EXERCISES TO COMPLETE
1/ According to the contracting business article, how much does it cost on average to start a construction business?
2/ Summarize the contracting business article in two sentences.
3/ Rewrite the paragraph of the contracting business article beginning "The second step is to create a checklist" as a bulleted list.

DOCUMENT EXCERPT
"""

Constructing a Contracting Business: Steps to Take Before You Open

As of 2019, there were 830,000 construction companies in the United States. Only about 45% of them were growing at a steady rate. Then the pandemic hit.

As was the story with many businesses, the construction industry was halted temporarily in many places. This led to a backup on projects. When the industry received the all-clear to begin working again, the demand for construction went through the roof.

There is predicted to be an 11% growth in the industry between now and 2026. That growth rate is higher than all other occupations and is expected to create over 700,000 jobs in the country.

With that information in mind, it’s clear that there’s never been a better time to start a construction or contracting business. The field is experiencing high demand and there’s a need for professional and experienced individuals.


So what do you need to do before you open your own contracting business? There are three steps you can take right away to make your opening day easier.

Save For Startup

The first step to opening your own contracting business is to save money for your startup costs. On average, it takes $10,000 to $15,000 to start a construction business, and even then it’s important to be careful not to overspend until you know you’ll make a profit.

There are a few ways you can save money for your startup costs. The first is to put personal money towards it by cutting out things you don’t need. Instead of getting a new car or buying the newest smartphone, put that money towards your business savings.

You can also ask for money from investors, friends, and family. People who believe in what you’re doing are your best source of a potential investment, so if you can find them, be sure to take advantage of the opportunity.

If saving the full cost isn’t an option, you could save up some of the money and seek out a small business loan to cover the rest.

Complete Your Checklist

The second step is to create a checklist of items you’ll need to work effectively. In the construction field, this is mainly going to be tools, vehicles, and protective equipment. Those items can be costly to buy, and you don’t want to rush in before you have some idea of how the business is going to do.

"""

Stored items:

"""

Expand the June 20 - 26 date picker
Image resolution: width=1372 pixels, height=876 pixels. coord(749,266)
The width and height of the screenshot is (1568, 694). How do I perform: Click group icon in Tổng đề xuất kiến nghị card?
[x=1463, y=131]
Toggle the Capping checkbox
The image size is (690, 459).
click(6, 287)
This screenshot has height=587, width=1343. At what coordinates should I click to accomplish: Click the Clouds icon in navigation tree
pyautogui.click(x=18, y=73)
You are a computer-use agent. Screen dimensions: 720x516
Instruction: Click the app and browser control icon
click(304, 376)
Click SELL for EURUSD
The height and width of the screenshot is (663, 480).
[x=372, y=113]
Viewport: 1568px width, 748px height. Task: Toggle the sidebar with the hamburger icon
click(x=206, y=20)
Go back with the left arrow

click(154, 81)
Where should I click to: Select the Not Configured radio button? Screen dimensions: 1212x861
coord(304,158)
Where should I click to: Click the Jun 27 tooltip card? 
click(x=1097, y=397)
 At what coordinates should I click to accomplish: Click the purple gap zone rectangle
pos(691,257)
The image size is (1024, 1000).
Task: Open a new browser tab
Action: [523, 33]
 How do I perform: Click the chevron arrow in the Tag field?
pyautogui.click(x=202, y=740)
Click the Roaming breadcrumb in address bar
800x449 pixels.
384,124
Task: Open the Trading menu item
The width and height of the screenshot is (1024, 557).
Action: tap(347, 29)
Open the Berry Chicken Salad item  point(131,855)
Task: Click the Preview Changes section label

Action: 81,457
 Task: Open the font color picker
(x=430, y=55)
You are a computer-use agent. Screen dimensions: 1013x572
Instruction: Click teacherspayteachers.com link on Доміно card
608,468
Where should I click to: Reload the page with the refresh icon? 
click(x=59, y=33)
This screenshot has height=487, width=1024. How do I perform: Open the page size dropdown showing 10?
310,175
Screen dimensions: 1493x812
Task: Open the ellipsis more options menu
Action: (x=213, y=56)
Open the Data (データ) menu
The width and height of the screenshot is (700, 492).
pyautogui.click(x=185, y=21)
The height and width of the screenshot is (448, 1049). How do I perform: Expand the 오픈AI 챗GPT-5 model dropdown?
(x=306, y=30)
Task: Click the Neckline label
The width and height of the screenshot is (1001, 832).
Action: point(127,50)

"""

TASK-BY-TASK ANSWERS
1/ On average, it takes $10,000 to $15,000.

2/ After a pandemic halt created a project backlog, construction demand soared, and the industry is predicted to grow 11% by 2026 and create over 700,000 jobs. The article argues this makes it a good time to start a contracting business, and it advises saving for startup costs through personal savings, investors, or a small business loan, then making a checklist of needed tools, vehicles, and protective equipment.

3/
- Step two: create a checklist of items needed to work effectively.
- In construction, these are mainly tools, vehicles, and protective equipment.
- These items can be costly.
- Avoid rushing to buy them before you have some idea of how the business will do.